La Nuova Ecologia
22 maggio 2011

I semi dell’inganno
di Vandana Shiva

"Le sementi trasformate in bene sono incomplete su due livelli, sia perché la tecnologia le trasforma da risorsa rinnovabile in non rinnovabile sia perché per produrle si ha bisogno di ricorrere ad altri prodotti, in particolare a quelli chimici"

Le sementi, fonte di vita, l’incarnazione della nostra diversità biologica e culturale, legame tra il passato e il futuro dell’evoluzione, proprietà comune delle generazioni passate, presenti e future, vengono rubate dalle grosse aziende agricole che le rivendono come private. Su pressione del primo ministro (che a sua volta agisce su pressione della Casa Bianca in forza dell’accordo Usa-India sull’agricoltura) gli Stati dell’India stanno firmando il Memorandum of understanding (Mou) con le multinazionali per privatizzare il nostro ricco e variegato patrimonio ecologico. Il governo del Rajasthan, per esempio, ha firmato sette memorandum con diverse multinazionali, tra cui la Monsanto.
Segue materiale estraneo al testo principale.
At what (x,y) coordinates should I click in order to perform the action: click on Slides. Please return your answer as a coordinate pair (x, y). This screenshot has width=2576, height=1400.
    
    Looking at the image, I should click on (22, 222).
Si tratta di un vero e proprio furto avallato dagli Stati chiamato Ppp, partnership pubblico–privato, che consentirà inoltre alle compagnie private di servirsi di infrastrutture statali per le loro attività.

Il Mou con la Monsanto, che riguarda il granturco, il cotone e le verdure, darà alla corporation il controllo della produzione alimentare che per anni è stato gestito dagli agricoltori. Per di più la varietà prodotta dagli agricoltori verrà rimpiazzata e cancellata perché invece di produrre e distribuire varietà pubbliche, le università agrarie statali stanno abdicando al loro compito e facilitano la privatizzazione della fornitura di sementi. In più, la vendita di ibridi – e quindi di ogm – è stata sovvenzionata usando terreni pubblici. La propaganda che la Monsanto porta avanti, basata su idee degli scienziati ed esperti globali della multinazionale, è stata chiamata “trasferimento di conoscenze”. Tuttavia, mentre risorse pubbliche verranno messe a disposizione della multinazionale sotto forma di sussidi, tutti gli strumenti, le tecnologie e i know how impiegati per la produzione del grano rimarranno all’interno dell’azienda, anche se usati nelle attività previste dal Mou.

Lo scopo del Mou è quello di privatizzare le sementi, violando così i diritti degli agricoltori. Infatti, la fornitura delle sementi, che le università stanno cedendo alla Monsanto, non sono né proprietà statale né della Monsanto, ma un bene comune delle comunità rurali. Come dice Jack Kloppenburg «le sementi sono un modo di produrre e un prodotto stesso. Sono un capitale con un solo ostacolo biologico: si riproducono e si moltiplicano solo a determinate condizioni. Le biotecnologie sono un tentativo di superare questo ostacolo e di trasformarle in semplice materia prima». In questo modo continua Kloppenburg «Si apre la strada all’accumulo capitalistico di cui le industrie private hanno bisogno per controllare la produzione e il commercio di semi».

Le sementi trasformate in bene sono incomplete su due livelli, sia perché la tecnologia le trasforma da risorsa rinnovabile in non rinnovabile sia perché per produrle si ha bisogno di ricorrere ad altri prodotti, in particolare a quelli chimici. Aggiungendo un input esterno al ciclo ecologico di produzione si gettano le basi per un’ agricoltura non sostenibile che accentua anche la povertà. Questo perché laddove la tecnologia non riesce a impedire ai contadini di produrre le proprie sementi, intervengono le restrizioni imposte dalla legge, come i brevetti e i diritti di proprietà intellettuale. Il cuore della questione diventa così il possesso e la proprietà, in questo caso della tecnologia necessaria per produrre le sementi. Così si spiegano gli accordi fra le multinazionali e l’esclusione dal mercato dei contadini.

Il futuro delle sementi, del cibo e dei contadini giace nella conservazione della biodiversità delle nostre sementi. Contrariamente al mito che vuole che per aumentare la produzione di cibo si debba cedere la fornitura di sementi alle corporates, la biodiversità delle piccole aziende agricole usata nei sistemi agroecologici, secondo l’Onu, può raddoppiare la produzione di cibo in 10 anni.

Le ricerche portate avanti da Navdanya mostrano come l’agricoltura ecologica basata sulla biodiversità produce più cibo che un’agricoltura basata sulle monocolture. Il furto delle sementi mette a repentaglio il concetto di sovranità alimentare e per questo va fermato.